On Friday, Johnson posited that Democratic senators were holding out because they were concerned about a “No Kings” protest planned for 18 October – which he called a “hate America rally” and where attendees might target party leaders if they decided to end the shutdown.
“It is an outrageous gathering for outrageous purposes, but the Democrats in the Senate have shown that they’re afraid of that crowd,” Johnson said, alleging that “the antifa crowd, and the pro-Hamas crowd and the Marxists” would be in attendance.
“They’re willing to hold the American people hostage so that they don’t have to face an angry mob – that’s a big chunk of their base,” he said.
There are indeed outside influences pressuring Democrats to stand firm on their demands, and so far they are happy with the results.
“The Democrats, I think, have taken in the blowback, have understood where their folks want them to go, and are actually taking it and fighting back. And it’s a sight to see. It’s a welcome strategic shift,” Ezra Levin, co-executive director of progressive organizing group Indivisible, said.
In March, Schumer opted to work with Republicans on keeping the government open, prompting Indivisible to call for him to step aside as minority leader. Months later, Levin says his group is coordinating with Schumer’s office on actions to support Democratic lawmakers as the shutdown wears on, and believes the party should not compromise on its demands.
Not only are Democrats’ demands “wildly popular”, Republicans are not to be trusted to honor any agreement, he said. Trump and his allies in Congress have made clear their interest in rescissions packages, which can be passed on a party-line vote, to cut spending approved with bipartisan support.

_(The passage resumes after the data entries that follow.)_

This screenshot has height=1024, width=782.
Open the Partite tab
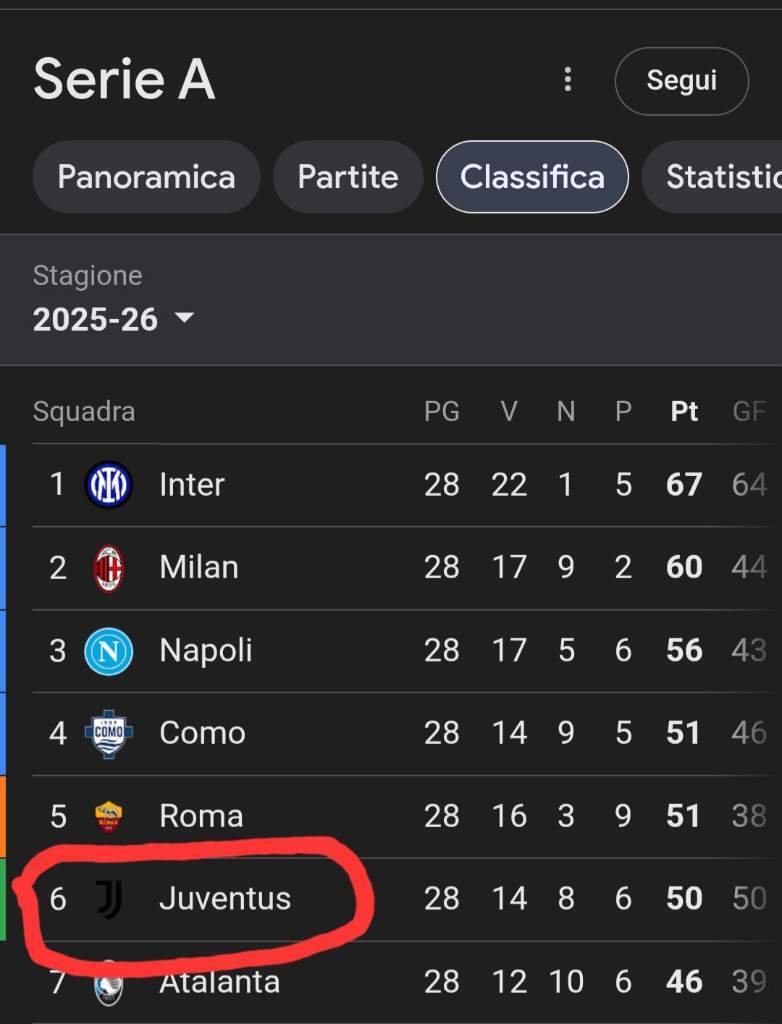click(348, 177)
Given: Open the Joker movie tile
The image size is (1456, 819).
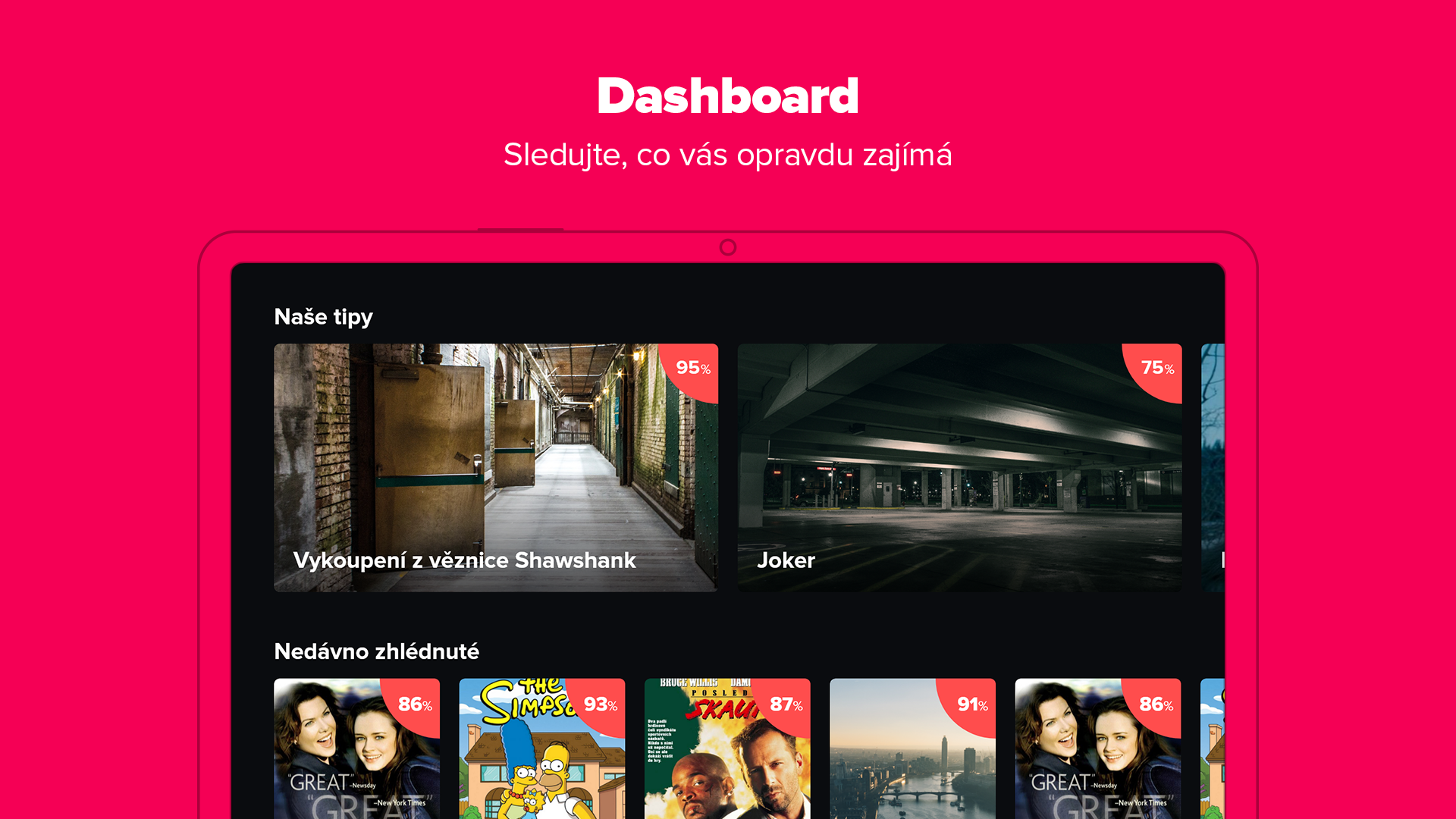Looking at the screenshot, I should 959,467.
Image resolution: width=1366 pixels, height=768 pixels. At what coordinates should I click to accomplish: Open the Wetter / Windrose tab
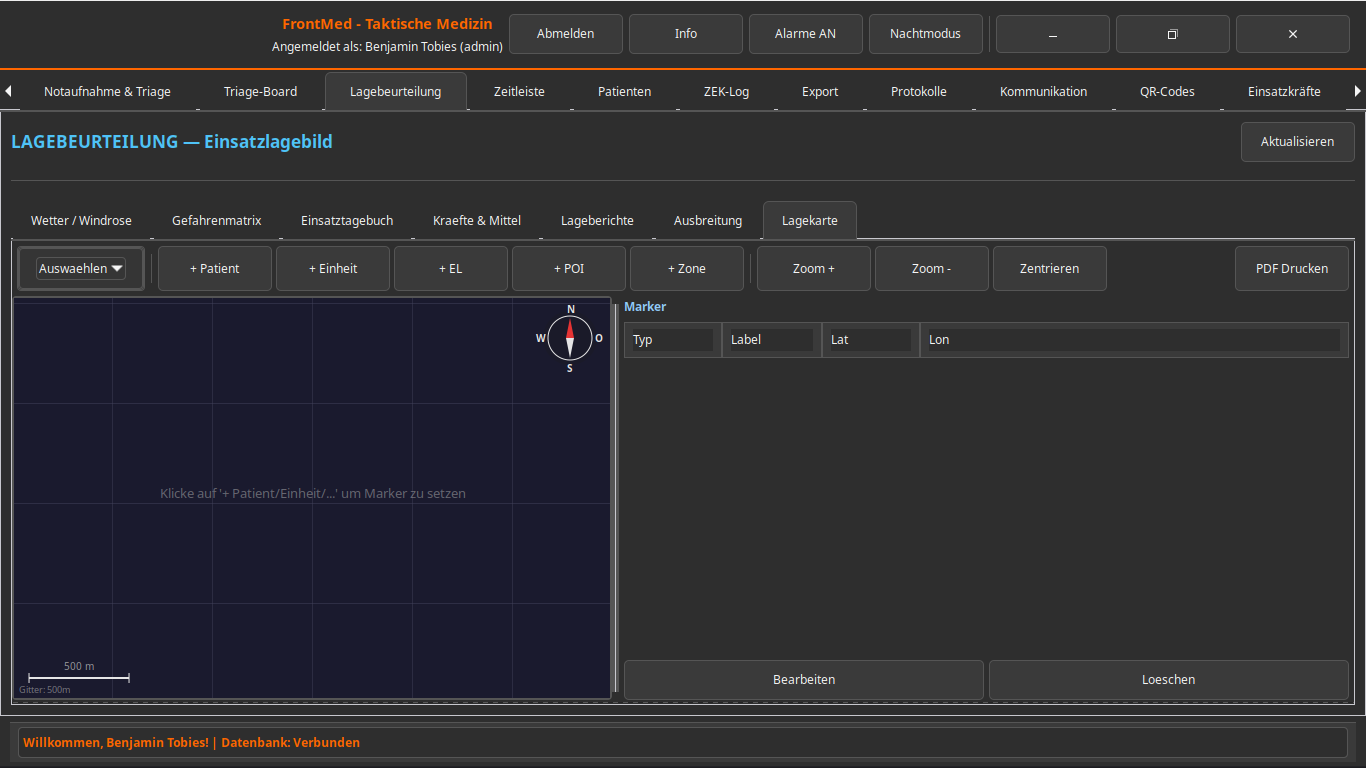[x=81, y=220]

After passing one in July that clawed back $9bn in funding for public media and foreign aid, Johnson said he is considering putting together another.
“This regime is treating the federal budget like a personal bank account for Donald Trump, and we should stop that,” Levin said. “No deal is a real deal unless you have rescission and payment language.
“We’ve got the goods. We are fighting for popular things. The Republicans are closing rural hospitals, increasing costs, and giving a lawless administration more power to do what it wants. That’s a losing hand, and we want to see Democrats fight back.”